- Relator(a)
- Ministro Reynaldo Soares da Fonseca
- Órgão julgador
- Quinta Turma
- Data do julgamento
- 07/04/2026
- Data de publicação
- 14/04/2026
STJ – Acórdão, Rel. Ministro Reynaldo Soares da Fonseca, Quinta Turma, j. 07/04/2026, p. 14/04/2026
AGRAVO REGIMENTAL NO HABEAS CORPUS. CRIME DE FURTO. PRISÃO PREVENTIVA. MULTIRREINCIDÊNCIA EM DELITOS PATRIMONIAIS. CONTUMÁCIA DELITIVA. GARANTIA DA ORDEM PÚBLICA. GRAVIDADE CONCRETA. MEDIDAS CAUTELARES DIVERSAS. INSUFICIÊNCIA. TESE DE DESPROPORCIONALIDADE E HOMOGENEIDADE. INVIABILIDADE. AGRAVO REGIMENTAL NÃO PROVIDO. 1. A prisão preventiva, de caráter excepcional, exige demonstração da materialidade, indícios de autoria e do perigo decorrente do estado de liberdade, bem como fundamentação concreta que indique a imprescindibilidade da medida, nos termos do art. 312 do Código de Processo Penal. 2. Na hipótese, a prisão preventiva encontra-se devidamente fundamentada na garantia da ordem pública, evidenciada pela multirreincidência específica do agente em delitos patrimoniais, pela existência de ações penais em curso e pelo risco concreto de reiteração delitiva, elementos que revelam sua contumácia e periculosidade, corroborados, ainda, pelas circunstâncias concretas da conduta - modus operandi marcado pela subtração dissimulada do bem, seguida de comportamento hostil, com ofensas, tumulto no estabelecimento e posterior ameaça a funcionário -, aptas a justificar a manutenção da segregação cautelar, nos termos do art. 312 do CPP. 3. A alegação de desproporcionalidade fundada no valor do bem e em eventual regime inicial aberto não afasta, no plano cautelar, os dados concretos de reiteração e periculosidade. 4. "A jurisprudência do STJ é firme em salientar a inviabilidade da análise da tese de ofensa ao princípio da homogeneidade na aplicação de medidas cautelares, por ocasião de sentença condenatória no âmbito do processo que a prisão objetiva acautelar, ante a impossibilidade de vislumbrar qual pena será eventualmente imposta ao réu, notadamente o regime inicial de cumprimento". (HC n. 507.051/PE, Rel.
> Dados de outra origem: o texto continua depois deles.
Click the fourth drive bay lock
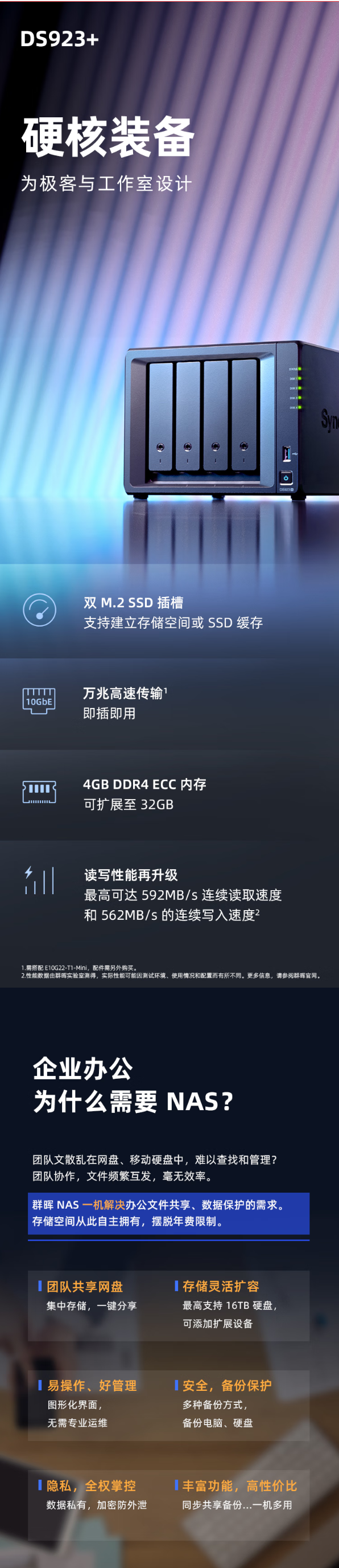Viewport: 339px width, 1568px height. (x=243, y=445)
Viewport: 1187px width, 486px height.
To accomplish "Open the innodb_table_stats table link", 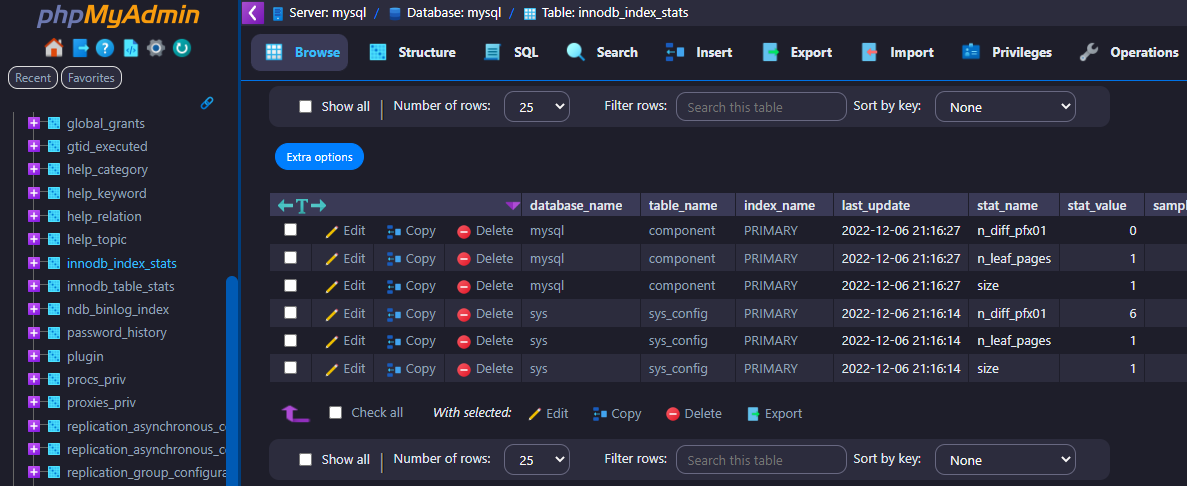I will click(121, 286).
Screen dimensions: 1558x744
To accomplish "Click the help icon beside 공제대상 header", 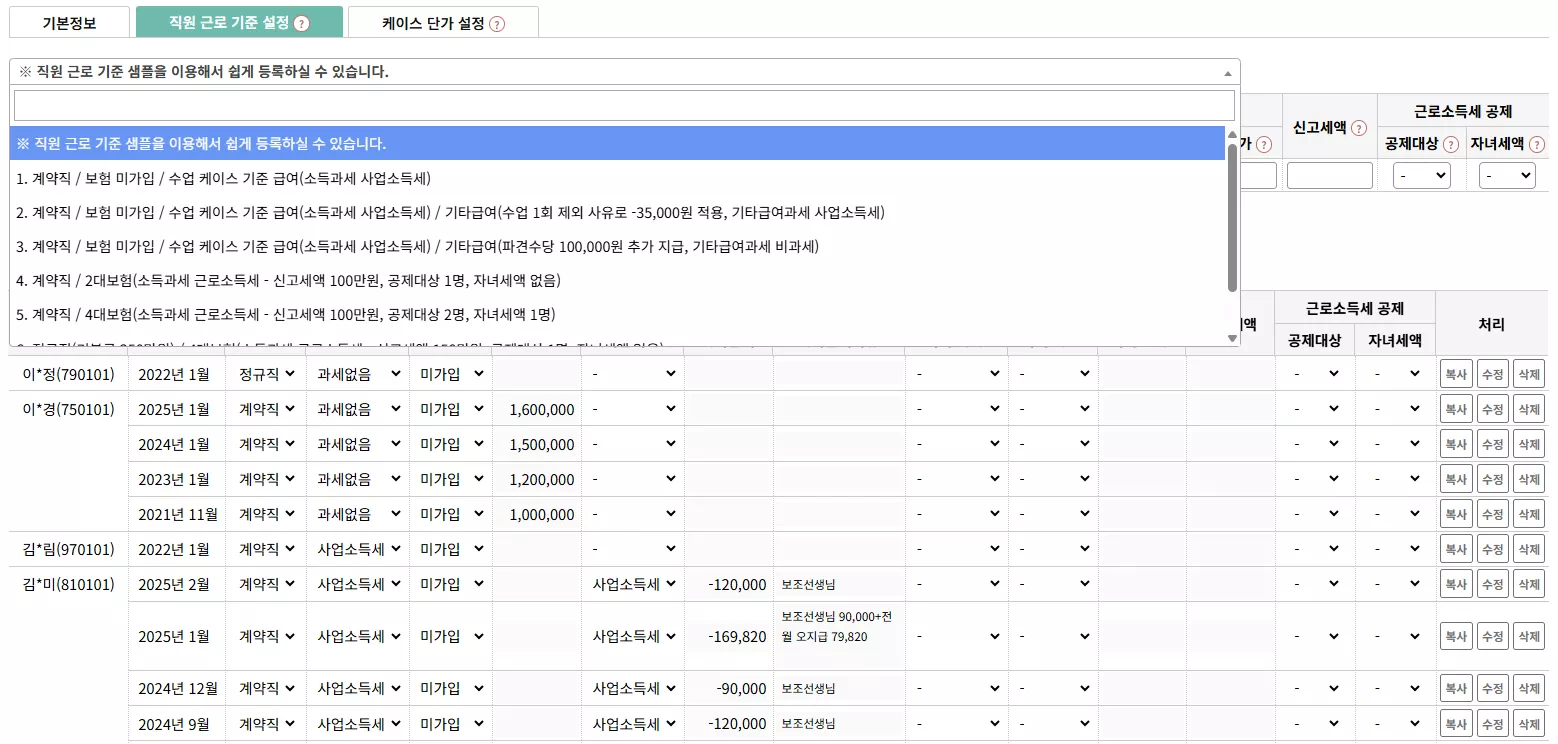I will coord(1452,144).
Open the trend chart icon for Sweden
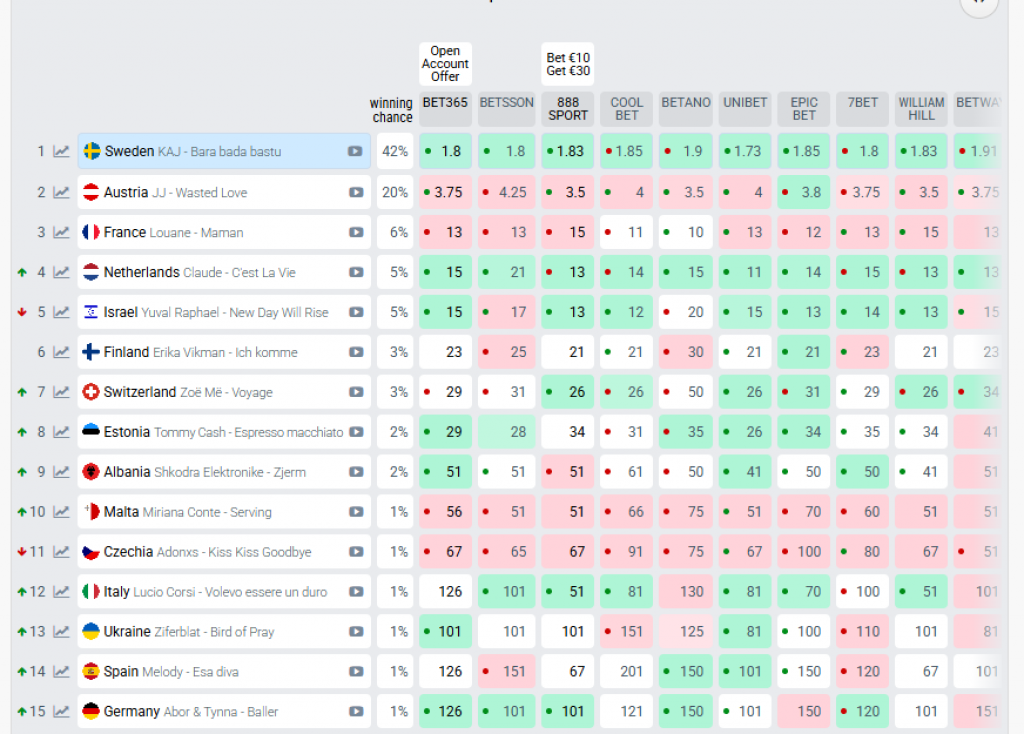1024x734 pixels. (x=62, y=152)
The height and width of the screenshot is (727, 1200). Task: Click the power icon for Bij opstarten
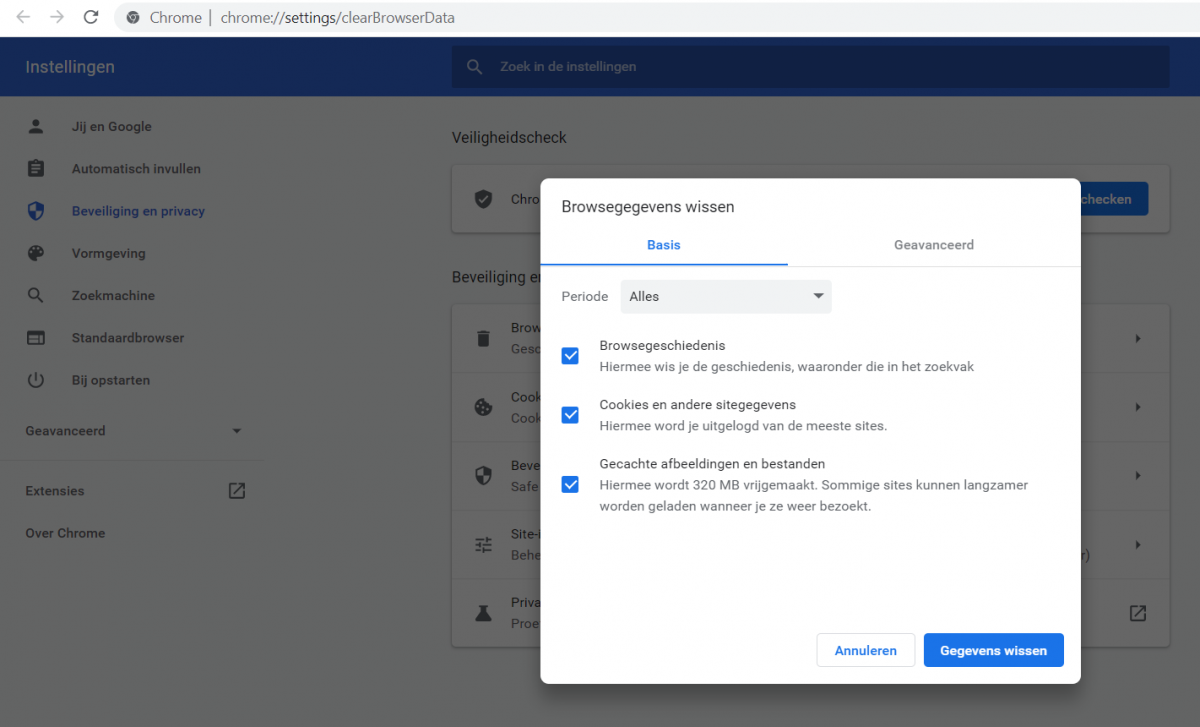pos(36,380)
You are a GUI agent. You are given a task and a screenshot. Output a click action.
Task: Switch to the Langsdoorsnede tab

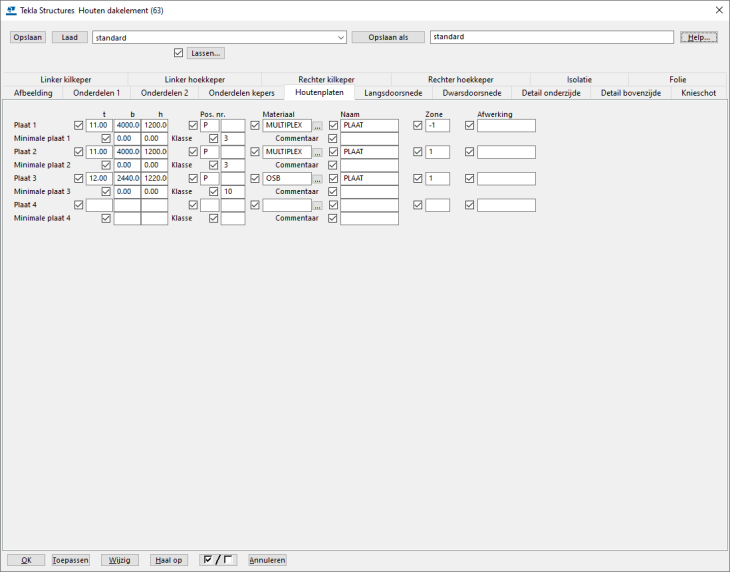(393, 93)
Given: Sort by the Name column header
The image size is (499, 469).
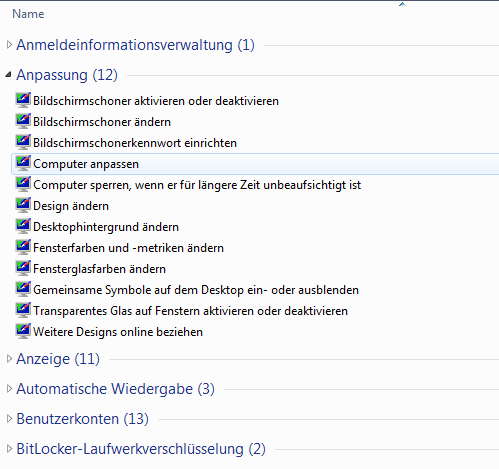Looking at the screenshot, I should point(28,14).
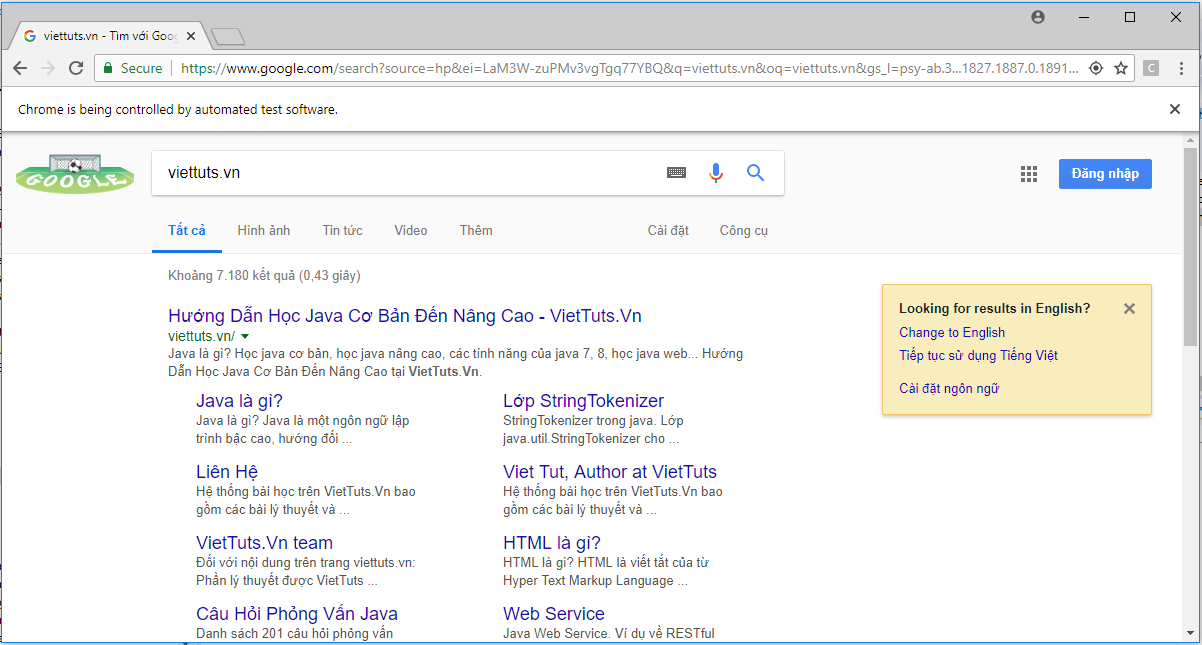Click into the Google search text field
The width and height of the screenshot is (1202, 645).
400,173
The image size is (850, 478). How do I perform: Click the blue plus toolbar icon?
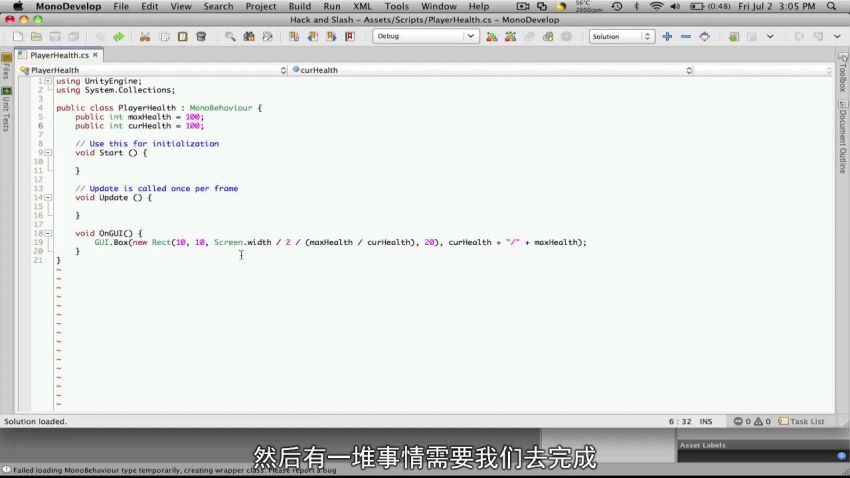pyautogui.click(x=667, y=37)
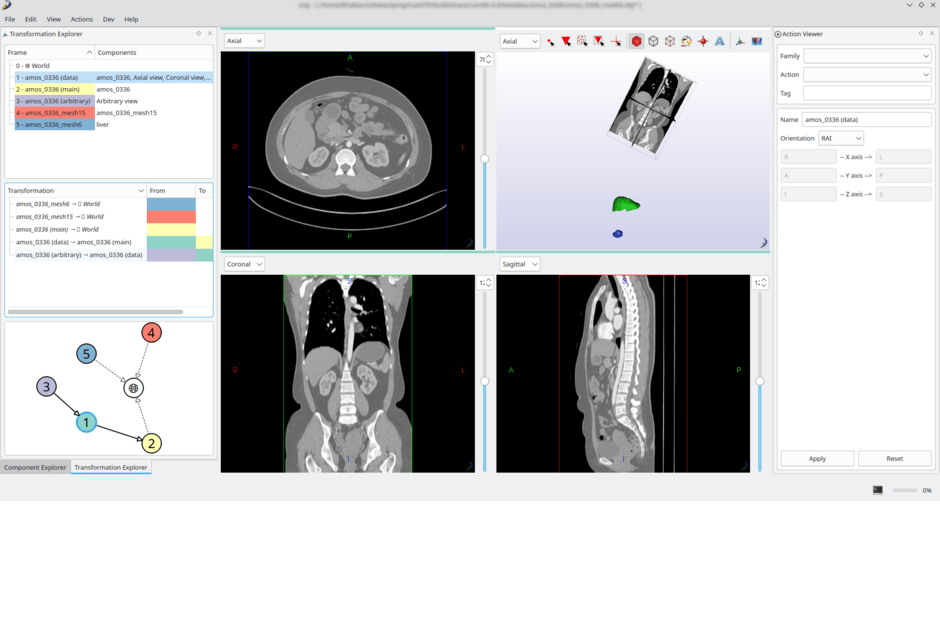
Task: Click the Reset button
Action: click(x=894, y=459)
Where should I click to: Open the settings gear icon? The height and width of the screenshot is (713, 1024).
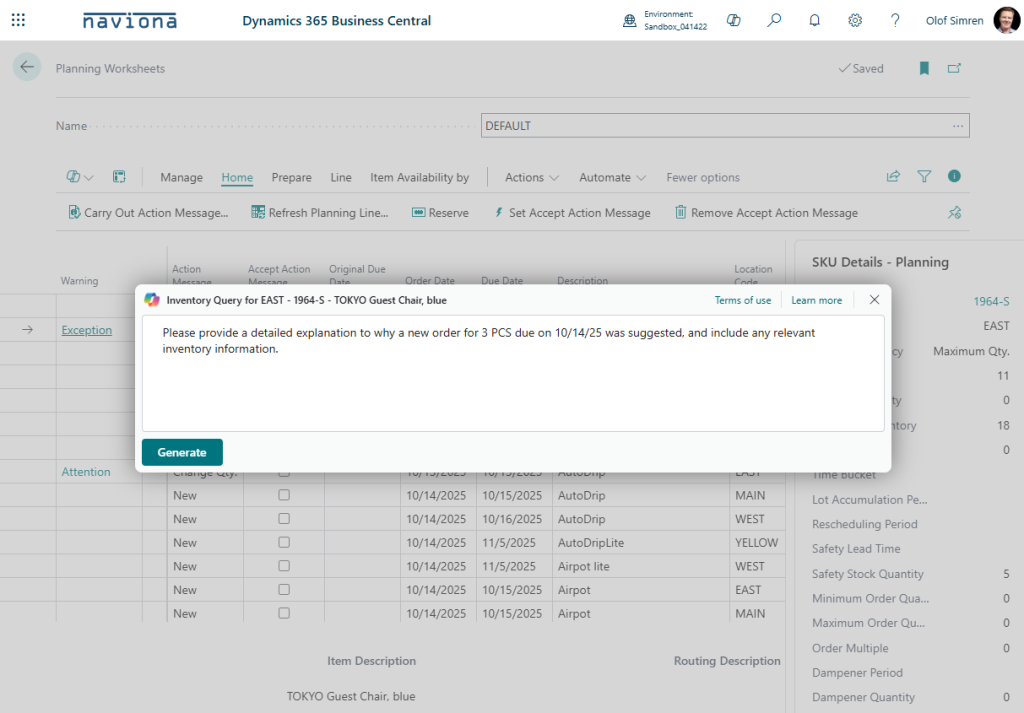point(855,20)
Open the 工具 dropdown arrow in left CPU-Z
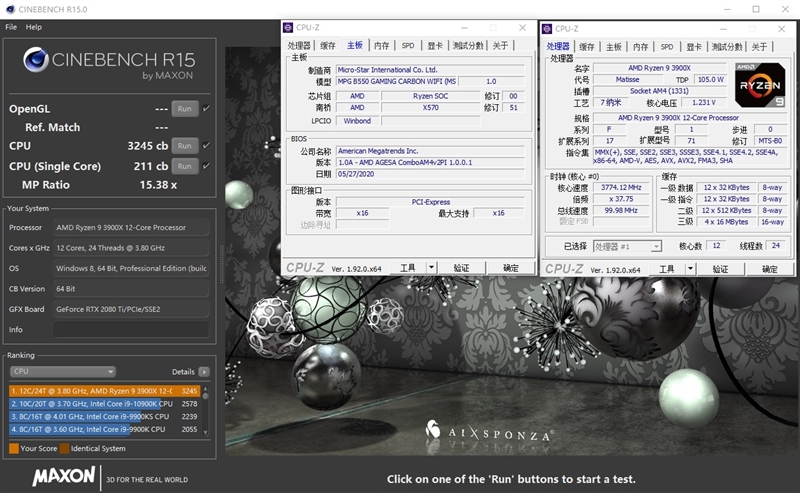The height and width of the screenshot is (493, 800). pyautogui.click(x=431, y=267)
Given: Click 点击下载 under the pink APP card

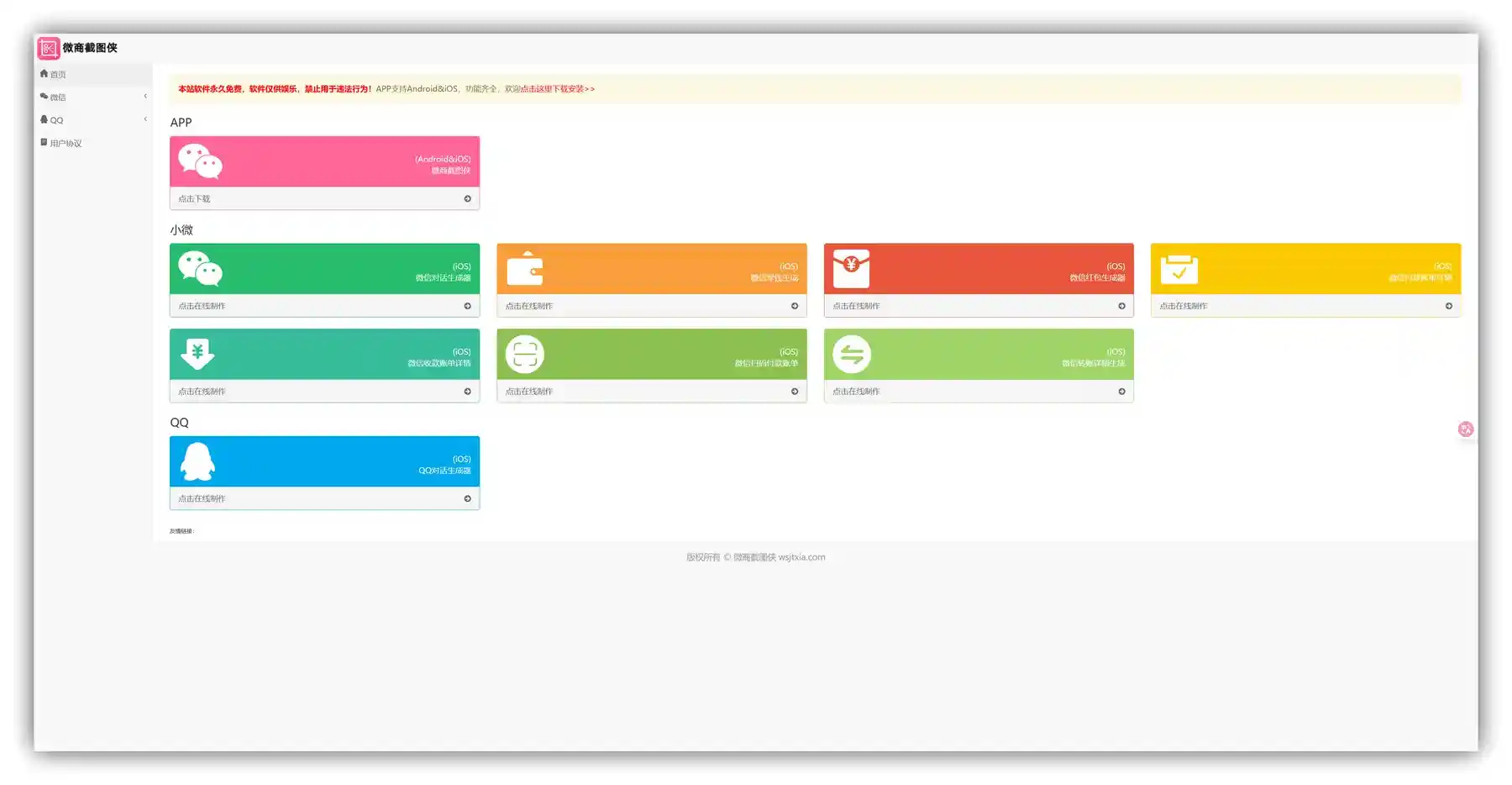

Ministro Rogerio Schietti Cruz, Sexta Turma, julgado em 22/10/2019, DJe 28/10/2019). 5. As medidas cautelares diversas da prisão se mostram inadequadas e insuficientes diante do risco concreto de reiteração delitiva evidenciado pelas circunstâncias do caso. 6. Agravo regimental não provido. (AgRg no HC n. 1.074.263/SC, relator Ministro Reynaldo Soares da Fonseca, Quinta Turma, julgado em 7/4/2026, DJEN de 14/4/2026.)